Location was never a strong factor in this final episode of the series, as I suspect it was never intended to be. Lyrics for The Loved Ones is definitely all about the story and its characters. Matty is by now, far to infirm to either leave the care home, or venture far from its doors. Similarly, Gloria and her family, are firmly entrenched in their own lives down in Bristol. For everyone, although spirits may have been lifted by the experience and the ‘knowing’, this all seems just a bit too little, a lot too late.
What typically makes reading such a wonderful experience for me, is that with each and every book, I am taken on a unique and individual journey, by some amazing authors who fire my imagination, stimulate my senses and stir my emotions. For a whole raft of personal reasons, I didn’t expect to become as lost in the pages as I did, so thank you for some truly memorable moments to treasure, Anne.

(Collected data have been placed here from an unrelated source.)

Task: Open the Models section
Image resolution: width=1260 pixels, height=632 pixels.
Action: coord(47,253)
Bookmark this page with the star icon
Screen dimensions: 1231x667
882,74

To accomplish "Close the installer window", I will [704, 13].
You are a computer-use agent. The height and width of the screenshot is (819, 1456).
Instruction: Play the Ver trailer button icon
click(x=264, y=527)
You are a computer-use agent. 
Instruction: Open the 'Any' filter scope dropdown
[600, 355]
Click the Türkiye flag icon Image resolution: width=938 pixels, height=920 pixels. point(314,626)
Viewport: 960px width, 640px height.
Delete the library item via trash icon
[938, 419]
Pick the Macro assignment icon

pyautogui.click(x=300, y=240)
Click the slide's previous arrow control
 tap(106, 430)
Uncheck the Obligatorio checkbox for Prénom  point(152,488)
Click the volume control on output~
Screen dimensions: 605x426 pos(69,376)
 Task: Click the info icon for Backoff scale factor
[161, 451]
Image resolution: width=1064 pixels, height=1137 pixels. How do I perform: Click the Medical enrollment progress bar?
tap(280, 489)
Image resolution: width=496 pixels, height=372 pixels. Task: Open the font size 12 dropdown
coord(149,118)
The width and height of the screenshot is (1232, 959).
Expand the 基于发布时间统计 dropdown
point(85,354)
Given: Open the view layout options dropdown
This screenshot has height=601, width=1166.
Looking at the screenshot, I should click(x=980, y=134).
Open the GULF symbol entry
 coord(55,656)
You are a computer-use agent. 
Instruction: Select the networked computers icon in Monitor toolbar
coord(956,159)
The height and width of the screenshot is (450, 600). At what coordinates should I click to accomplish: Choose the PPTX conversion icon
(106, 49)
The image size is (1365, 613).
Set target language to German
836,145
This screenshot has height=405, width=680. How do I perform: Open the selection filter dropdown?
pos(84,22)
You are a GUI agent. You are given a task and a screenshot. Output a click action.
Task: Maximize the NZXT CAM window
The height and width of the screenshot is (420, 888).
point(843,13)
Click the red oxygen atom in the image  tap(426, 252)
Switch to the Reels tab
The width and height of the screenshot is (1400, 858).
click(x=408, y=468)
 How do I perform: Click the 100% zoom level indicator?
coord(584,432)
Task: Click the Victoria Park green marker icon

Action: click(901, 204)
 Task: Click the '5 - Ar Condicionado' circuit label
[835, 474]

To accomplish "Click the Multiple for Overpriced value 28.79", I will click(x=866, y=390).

This book is a sequel to Matilda Windsor is Coming Home. It is a fantastic book which I can't recommend highly enough. Although Lyrics for the Loved Ones works perfectly well as a standalone novel you will enjoy it all the more if you familiarise yourself with the main character, Matty, before doing so.
Lyrics for the Loved Ones provided me with the wonderful opportunity to spend more time in Matty's company. She is a wonderful character, who has been misunderstood all of her life, been incarcerated in a mental institution for having a baby out of wedlock and we now find her living in Cumbria in a care home. I have read many, many books over the years and Matty remains one of my favourite characters.
This particular book is set during the covid pandemic and it follows Matty and those connected with her. It is written with poignancy as well as moments of humour amidst such challenging circumstances.